A Fatherly heart of unconditional love – that knows no height, or depth, or length or width. (Eph. 3:18-19)
My intentional desire to go deeper in prayer for Clare (and each one of my kids) was so that she might sink deeper and deeper into that Limitless Love; becoming more and more rooted in the sure foundation of her identity in Christ… not the shifting sands of body image, friends, grades, talent, status, titles, recognitions, “likes”, “followers” – and all the relentless worldly taunts that compete for our children’s sense of worth.
So that day I was inspired to mirror God’s heart for Clare – by literally mirroring it. It was something I’d heard about from Michael Hoffman, a phenomenally gifted, national motivational speaker who had spoken to the parents at our church.
As Michael stood on stage one night, he flashed an intriguing picture up on the projector screen – a photo of his kids’ bathroom mirror – on which he’d written a scripture with a dry erase marker. Not the whole scripture – just the reference. And with a dry erase marker. Brilliant! He urged us to try it with our own kids sometime – as a creative way to reach out to them with an inspiring message, while inspiring their curiosity for the Bible too.

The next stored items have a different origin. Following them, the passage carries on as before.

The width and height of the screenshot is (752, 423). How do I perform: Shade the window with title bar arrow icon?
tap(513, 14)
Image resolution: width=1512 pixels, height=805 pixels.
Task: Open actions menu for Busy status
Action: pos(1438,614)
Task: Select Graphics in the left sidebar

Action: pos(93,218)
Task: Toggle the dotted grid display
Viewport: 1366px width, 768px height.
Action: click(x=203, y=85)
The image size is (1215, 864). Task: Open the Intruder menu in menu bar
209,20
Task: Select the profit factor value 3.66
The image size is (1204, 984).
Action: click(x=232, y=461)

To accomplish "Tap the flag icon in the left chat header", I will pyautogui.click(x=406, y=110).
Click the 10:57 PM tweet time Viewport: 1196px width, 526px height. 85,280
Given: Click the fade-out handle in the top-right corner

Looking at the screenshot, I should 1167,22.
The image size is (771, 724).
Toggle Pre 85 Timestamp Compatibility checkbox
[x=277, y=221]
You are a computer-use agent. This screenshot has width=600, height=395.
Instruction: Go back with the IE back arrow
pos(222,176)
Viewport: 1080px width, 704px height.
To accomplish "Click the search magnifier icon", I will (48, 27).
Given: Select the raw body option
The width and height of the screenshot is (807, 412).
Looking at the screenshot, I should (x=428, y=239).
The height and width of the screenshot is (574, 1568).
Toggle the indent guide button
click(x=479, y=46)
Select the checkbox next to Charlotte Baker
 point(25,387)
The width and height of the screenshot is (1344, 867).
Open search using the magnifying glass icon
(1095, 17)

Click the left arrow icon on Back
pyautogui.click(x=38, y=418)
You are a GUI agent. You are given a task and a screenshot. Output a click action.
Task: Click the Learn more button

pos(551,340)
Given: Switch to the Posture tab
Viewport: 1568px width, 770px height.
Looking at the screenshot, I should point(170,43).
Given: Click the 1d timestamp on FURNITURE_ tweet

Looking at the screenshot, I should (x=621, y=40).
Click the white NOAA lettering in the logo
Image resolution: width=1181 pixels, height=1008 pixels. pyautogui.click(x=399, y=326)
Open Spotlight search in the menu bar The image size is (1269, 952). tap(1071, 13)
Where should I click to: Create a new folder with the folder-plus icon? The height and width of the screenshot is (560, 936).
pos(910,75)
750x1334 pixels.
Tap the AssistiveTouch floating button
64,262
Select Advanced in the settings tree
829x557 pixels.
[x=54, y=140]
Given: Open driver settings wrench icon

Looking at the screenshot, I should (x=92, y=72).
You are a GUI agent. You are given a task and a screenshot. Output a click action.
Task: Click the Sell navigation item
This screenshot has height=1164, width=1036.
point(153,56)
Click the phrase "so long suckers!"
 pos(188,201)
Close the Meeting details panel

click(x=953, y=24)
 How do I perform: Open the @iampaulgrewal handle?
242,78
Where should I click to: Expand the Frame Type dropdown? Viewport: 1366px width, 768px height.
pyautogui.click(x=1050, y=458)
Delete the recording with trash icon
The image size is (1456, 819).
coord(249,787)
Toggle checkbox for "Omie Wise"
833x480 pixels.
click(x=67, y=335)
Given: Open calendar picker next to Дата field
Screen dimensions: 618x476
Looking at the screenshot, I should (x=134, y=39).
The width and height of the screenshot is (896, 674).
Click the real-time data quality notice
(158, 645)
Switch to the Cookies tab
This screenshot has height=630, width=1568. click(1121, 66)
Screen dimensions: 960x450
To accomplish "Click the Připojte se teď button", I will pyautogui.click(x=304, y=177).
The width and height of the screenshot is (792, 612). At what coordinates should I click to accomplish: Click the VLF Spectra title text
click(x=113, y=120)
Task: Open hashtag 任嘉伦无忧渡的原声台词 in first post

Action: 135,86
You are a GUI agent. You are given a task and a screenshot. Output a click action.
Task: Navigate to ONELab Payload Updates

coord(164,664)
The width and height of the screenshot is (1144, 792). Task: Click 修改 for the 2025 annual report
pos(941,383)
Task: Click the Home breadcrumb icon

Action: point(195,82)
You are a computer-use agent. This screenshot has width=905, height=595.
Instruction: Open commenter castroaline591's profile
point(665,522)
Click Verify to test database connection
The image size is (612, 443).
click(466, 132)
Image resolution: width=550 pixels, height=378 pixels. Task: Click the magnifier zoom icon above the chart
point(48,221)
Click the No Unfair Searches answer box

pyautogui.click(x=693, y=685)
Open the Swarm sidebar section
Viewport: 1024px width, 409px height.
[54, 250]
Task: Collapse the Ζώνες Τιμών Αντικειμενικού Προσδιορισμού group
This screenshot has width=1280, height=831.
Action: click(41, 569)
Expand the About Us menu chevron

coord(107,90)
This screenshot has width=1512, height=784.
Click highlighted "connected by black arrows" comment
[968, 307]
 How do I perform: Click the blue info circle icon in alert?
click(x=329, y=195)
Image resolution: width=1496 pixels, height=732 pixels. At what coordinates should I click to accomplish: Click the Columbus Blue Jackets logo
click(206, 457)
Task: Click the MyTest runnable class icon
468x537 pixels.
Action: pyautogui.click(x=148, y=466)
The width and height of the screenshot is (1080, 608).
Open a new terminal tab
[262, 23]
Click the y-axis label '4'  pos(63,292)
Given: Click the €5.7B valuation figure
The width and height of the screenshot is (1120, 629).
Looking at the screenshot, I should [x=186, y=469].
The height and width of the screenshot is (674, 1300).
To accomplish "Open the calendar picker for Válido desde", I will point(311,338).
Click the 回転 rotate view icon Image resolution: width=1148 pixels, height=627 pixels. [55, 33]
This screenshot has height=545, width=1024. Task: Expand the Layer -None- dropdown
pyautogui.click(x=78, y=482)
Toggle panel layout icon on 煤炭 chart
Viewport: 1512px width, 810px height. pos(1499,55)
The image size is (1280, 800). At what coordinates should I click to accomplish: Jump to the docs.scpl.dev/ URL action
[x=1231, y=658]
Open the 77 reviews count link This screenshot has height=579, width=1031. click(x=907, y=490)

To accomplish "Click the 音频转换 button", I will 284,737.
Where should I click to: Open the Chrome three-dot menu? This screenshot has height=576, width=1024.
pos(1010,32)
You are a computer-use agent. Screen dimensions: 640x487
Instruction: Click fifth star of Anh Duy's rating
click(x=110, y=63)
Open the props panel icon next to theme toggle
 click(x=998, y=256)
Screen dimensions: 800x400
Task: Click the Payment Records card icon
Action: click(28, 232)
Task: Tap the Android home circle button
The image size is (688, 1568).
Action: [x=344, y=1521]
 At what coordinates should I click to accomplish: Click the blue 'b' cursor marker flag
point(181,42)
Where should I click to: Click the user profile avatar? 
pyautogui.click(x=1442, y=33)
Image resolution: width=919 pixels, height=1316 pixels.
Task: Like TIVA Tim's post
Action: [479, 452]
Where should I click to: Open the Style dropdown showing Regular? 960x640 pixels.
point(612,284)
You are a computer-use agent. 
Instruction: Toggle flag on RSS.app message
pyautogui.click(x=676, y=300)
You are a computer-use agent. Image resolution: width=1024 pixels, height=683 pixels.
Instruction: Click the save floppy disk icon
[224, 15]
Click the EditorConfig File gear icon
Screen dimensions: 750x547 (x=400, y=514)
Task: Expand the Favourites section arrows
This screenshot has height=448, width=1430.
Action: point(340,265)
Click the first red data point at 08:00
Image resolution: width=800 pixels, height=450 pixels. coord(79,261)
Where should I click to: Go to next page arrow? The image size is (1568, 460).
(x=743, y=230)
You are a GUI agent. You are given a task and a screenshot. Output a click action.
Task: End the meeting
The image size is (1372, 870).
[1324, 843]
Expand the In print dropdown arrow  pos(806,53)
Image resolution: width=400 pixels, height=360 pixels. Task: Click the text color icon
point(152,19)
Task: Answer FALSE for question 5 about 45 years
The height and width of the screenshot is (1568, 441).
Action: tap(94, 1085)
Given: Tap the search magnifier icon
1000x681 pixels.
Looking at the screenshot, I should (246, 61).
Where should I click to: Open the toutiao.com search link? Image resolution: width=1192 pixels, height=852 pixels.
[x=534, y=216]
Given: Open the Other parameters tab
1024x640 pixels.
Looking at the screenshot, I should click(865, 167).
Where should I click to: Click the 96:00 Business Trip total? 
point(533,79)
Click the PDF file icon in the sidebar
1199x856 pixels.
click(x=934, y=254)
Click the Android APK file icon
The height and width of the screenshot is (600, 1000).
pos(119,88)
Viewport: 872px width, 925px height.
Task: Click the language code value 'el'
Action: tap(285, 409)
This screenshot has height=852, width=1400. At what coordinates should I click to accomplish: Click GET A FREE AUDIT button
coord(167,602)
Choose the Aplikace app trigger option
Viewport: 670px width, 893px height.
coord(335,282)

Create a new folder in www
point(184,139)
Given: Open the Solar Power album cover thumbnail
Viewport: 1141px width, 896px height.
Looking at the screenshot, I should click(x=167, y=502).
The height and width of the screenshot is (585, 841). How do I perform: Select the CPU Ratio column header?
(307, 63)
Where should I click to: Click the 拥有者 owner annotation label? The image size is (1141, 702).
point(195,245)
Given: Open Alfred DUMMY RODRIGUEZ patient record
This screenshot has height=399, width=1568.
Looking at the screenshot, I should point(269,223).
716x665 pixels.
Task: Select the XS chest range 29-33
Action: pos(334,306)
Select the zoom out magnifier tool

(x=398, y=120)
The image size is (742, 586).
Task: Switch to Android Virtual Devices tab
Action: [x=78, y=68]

I had never taken Michael Hoffman up on his urging; not until my encounter with Clare.
A message on the mirror…
Mir•ror /mirer/ n. a reflective surface, now typically of glass coated with a metal amalgam, that reflects a clear image.
Mirrors… those luring sheets of reflective glass – into which we peer every day, often multiple times a day. I remember shuddering when I heard a marriage and family therapist say once that by the time little girls reach second grade, they look into the mirror every time they pass by one.
And what do they see? What do we see? A clear image? A true reflection of who we are? If only that were true.
On the contrary. Flaws. Imperfections. Lies. All too often glaring back at us.
I knew exactly what scripture I would write. A truth I wanted to run deep through every crevice of Clare’s heart and mind. I grabbed a dry erase marker and ran upstairs.
Song of Songs 4:7.
That’s all I wrote. Up at the top of her mirror. Then I walked over to her nightstand and picked up her Bible. I knew that’s probably where she’d go to look it up. At least I hoped she’d look there – instead of on her phone. (teens these days) I found the verse, and drew a little heart next to it.
“You are altogether beautiful, and there is no flaw in you.”
A message on the mirror – from God’s heart to hers.
I began to pray those words for Clare every day… Divinely inspired words that St. Paul reminds us are “living and effective”… and penetrate the heart. (Heb. 4:12 ) Words containing the liberating truth I so desperately wanted Clare to know in the depths of her being; as a sure foundation of Her Father’s adoring and unconditional love.
And I prayed that scripture – “Clare is altogether beautiful, and there is no flaw in her.” – not only in the hope that Clare might see that reality when she looks into the mirror, but also when she looks at me. That as her mom – I, too, might mirror God’s heart for her.
I had no idea what Clare would do with that message on the mirror. Nor could I have fathomed how long she would leave it there – not just for a day, or a week, or a month. It was almost a full year.
Then one morning I went up to her bathroom to put something away. There on her mirror, was a new scripture verse, below where mine was still written. But this time, it was a scripture Clare had written to herself, inserting her own name at the beginning.
I could not believe my eyes. Gratitude swept over me. Tears of joy. A cry from my heart. Thank You, Jesus.
Months have passed since then. And though the messages have long been wiped away, I know they’re permanently written in the most important place – her heart.
“Mirror My Heart.”
Take God up on His urging – mirror a message to your child’s heart they will never wipe away.